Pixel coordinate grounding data
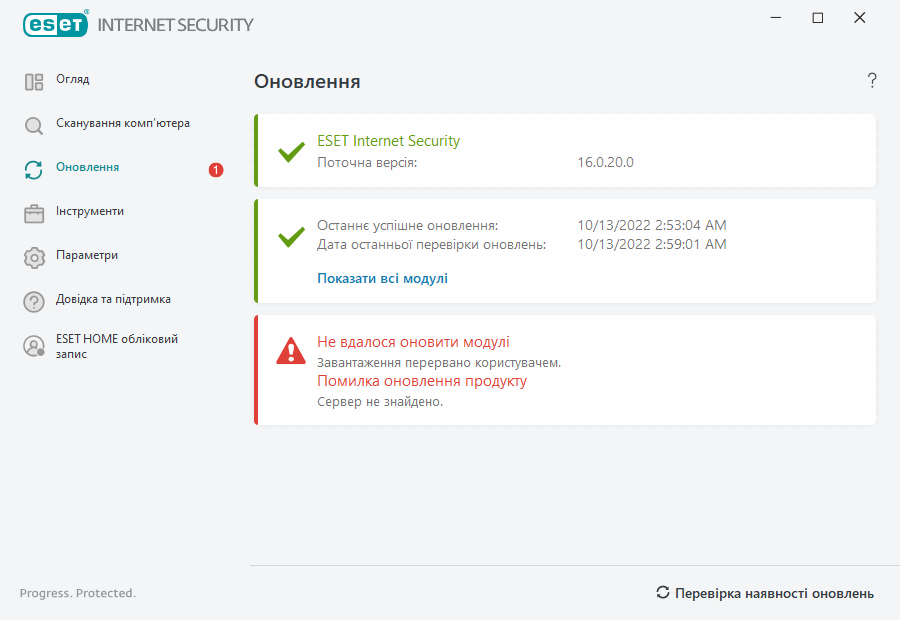
Task: Open ESET HOME обліковий запис page
Action: 116,346
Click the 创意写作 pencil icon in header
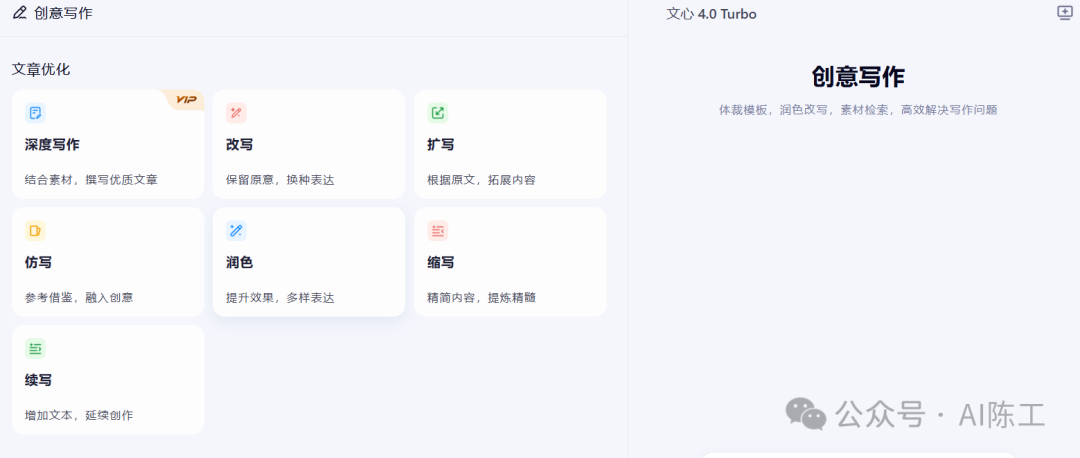The height and width of the screenshot is (458, 1080). (x=19, y=13)
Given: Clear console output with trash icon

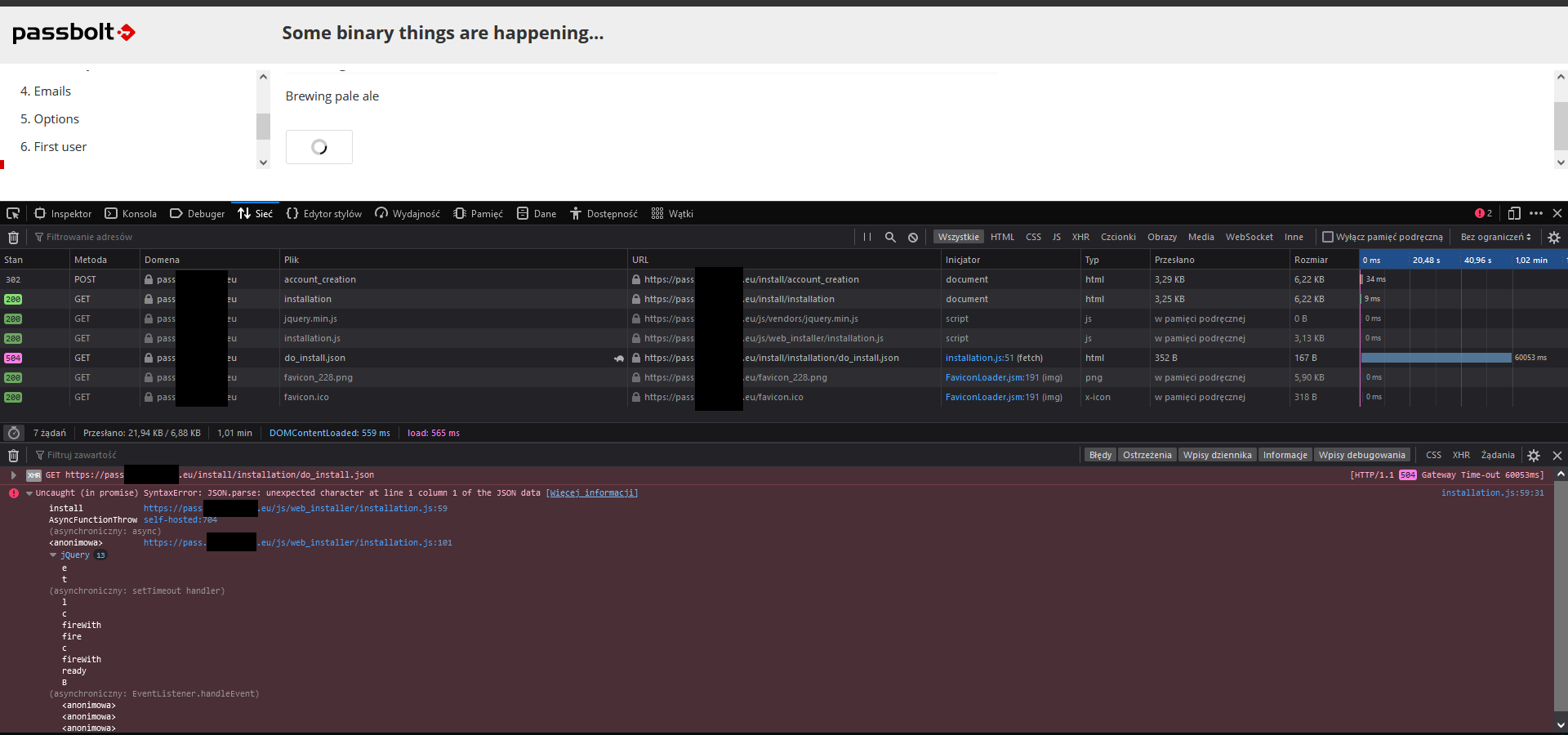Looking at the screenshot, I should (13, 456).
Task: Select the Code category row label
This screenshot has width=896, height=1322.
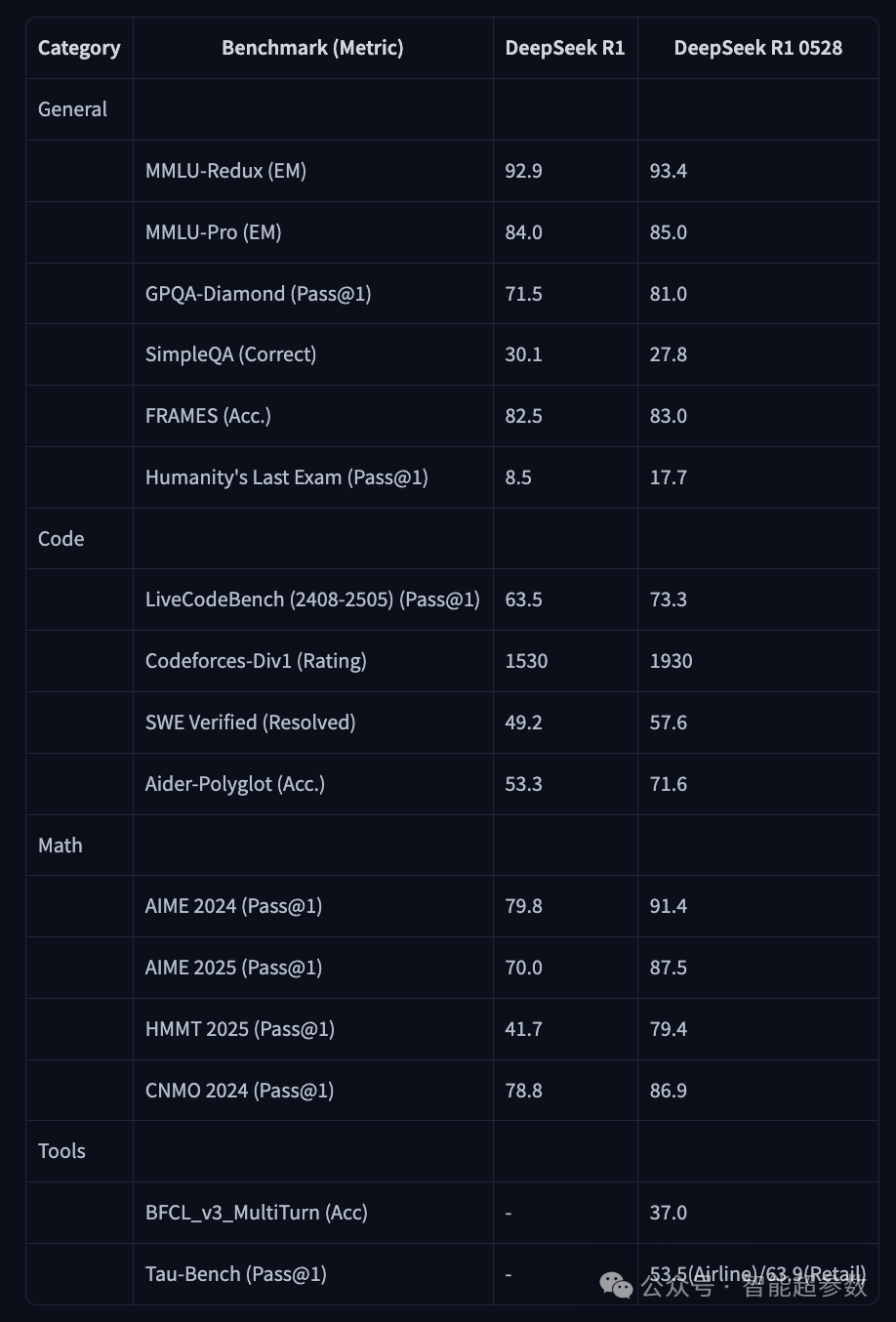Action: (x=61, y=539)
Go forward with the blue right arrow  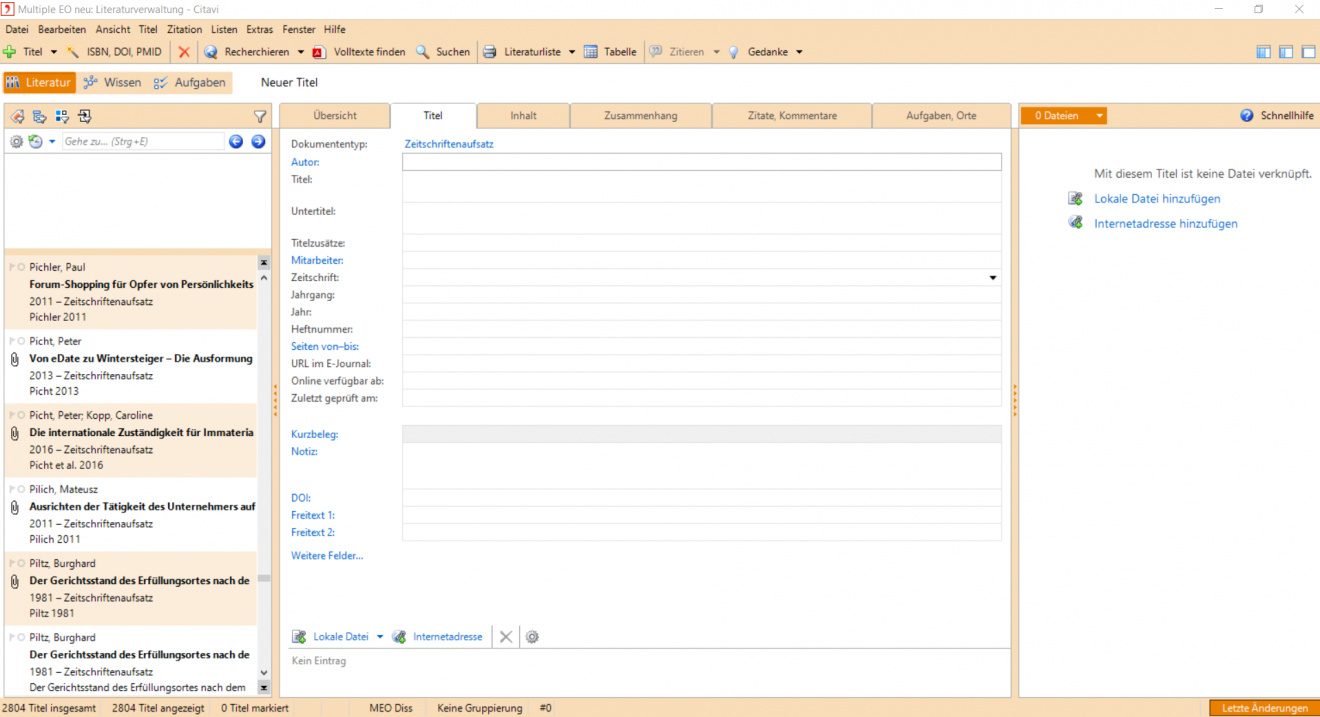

**Aim of the exercise**
Skip the pictures and print exactly the lines from the one containing "Task: Select the Code category row label" through the end of the records above.

**Problem solution**
Task: Select the Code category row label
This screenshot has width=896, height=1322.
Action: (x=61, y=539)
Go forward with the blue right arrow  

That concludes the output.